Should India Make Cannabis LEGAL?
In the first week of September, in a sensational twist to the Sushant Singh Rajput death case, the Narcotics Control Bureau (NCB) arrested the late actor’s girlfriend Rhea Chakraborty, her brother Showik and 10 others for the alleged possession, transportation and purchase of ganja (weed) and charas (hash), all derivatives of the cannabis plant. In its charge-sheet, the NCB says it has recovered 59 grams of weed and five grams of a dark brown substance suspected to be hash from three suspects so far. The quantity recovered is far less than the 1 kilo specified as ‘small quantity’ under the Narcotic Drugs and Psychotropic Substances or NDPS Act, 1985. As Suhas Gokhale, former chief of the Azad Maidan unit of Mumbai’s anti-narcotics cell, declared two days after Rhea’s arrest, “A sadhu’s chillum holds more marijuana than what she is being convicted of.”

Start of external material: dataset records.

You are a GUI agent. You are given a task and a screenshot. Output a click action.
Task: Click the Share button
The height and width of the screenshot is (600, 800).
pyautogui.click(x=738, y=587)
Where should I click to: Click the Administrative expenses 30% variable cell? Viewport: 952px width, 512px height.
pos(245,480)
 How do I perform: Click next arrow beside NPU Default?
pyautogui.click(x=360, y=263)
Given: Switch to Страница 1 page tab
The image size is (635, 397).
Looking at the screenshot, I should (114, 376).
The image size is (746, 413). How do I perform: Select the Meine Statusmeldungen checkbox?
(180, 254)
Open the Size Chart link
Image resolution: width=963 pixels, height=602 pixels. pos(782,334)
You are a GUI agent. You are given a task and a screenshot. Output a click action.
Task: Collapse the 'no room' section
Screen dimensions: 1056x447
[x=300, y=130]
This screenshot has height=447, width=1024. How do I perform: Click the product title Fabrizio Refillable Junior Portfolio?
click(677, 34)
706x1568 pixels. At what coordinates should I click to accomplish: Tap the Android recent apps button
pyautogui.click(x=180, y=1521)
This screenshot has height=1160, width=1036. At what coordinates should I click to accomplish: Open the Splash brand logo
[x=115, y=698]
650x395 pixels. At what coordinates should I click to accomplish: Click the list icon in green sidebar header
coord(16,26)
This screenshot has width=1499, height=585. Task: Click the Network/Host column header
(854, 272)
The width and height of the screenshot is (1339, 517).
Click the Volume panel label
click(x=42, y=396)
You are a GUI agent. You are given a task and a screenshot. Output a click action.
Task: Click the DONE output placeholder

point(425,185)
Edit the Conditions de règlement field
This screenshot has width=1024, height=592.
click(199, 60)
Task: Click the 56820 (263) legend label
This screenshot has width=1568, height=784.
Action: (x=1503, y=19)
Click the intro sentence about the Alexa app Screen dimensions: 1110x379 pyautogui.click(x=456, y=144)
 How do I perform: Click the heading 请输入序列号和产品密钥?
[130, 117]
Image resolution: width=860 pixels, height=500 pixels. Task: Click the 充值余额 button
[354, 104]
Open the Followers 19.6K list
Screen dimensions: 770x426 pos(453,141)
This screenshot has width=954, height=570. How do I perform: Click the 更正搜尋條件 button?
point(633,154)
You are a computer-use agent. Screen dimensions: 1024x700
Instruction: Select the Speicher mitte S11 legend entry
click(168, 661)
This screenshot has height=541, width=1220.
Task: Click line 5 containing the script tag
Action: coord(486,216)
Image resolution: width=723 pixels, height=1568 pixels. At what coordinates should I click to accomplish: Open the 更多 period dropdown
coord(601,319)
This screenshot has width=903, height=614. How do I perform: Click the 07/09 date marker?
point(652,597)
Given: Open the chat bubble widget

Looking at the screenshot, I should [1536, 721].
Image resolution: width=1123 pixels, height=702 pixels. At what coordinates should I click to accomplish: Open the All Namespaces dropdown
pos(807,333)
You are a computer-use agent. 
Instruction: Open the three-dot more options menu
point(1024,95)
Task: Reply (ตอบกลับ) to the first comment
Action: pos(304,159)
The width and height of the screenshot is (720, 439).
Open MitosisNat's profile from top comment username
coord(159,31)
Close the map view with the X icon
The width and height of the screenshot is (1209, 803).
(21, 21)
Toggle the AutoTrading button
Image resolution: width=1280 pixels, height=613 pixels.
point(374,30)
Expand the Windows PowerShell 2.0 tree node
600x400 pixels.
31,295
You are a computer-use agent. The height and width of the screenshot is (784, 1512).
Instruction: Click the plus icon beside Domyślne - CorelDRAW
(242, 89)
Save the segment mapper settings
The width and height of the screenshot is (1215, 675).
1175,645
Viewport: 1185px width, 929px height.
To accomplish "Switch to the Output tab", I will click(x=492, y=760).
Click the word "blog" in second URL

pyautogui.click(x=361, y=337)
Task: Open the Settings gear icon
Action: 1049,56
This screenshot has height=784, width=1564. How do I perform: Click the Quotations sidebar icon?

Indeed, cannabis consumption is common across the country and does not attract the kind of stigma attached to other narcotic drugs and psychotropic substances being consumed illegally in India. In a 2019 study commissioned by the social justice and empowerment ministry, 31 million people in India were reported to have consumed a cannabis product in the past year, of which 13 million had used weed and hash. Cannabis consumption was higher in Uttar Pradesh, Punjab, Sikkim, Chhattisgarh and Delhi than the national average. Based on the annual figures held by the United Nations Office on Drugs and Crime (UNoDC), a 2018 study by German data firm ABCD placed Delhi third on the list of 120 cities with the highest consumption of cannabis, ahead of Los Angeles, Chicago and London. Mumbai was sixth.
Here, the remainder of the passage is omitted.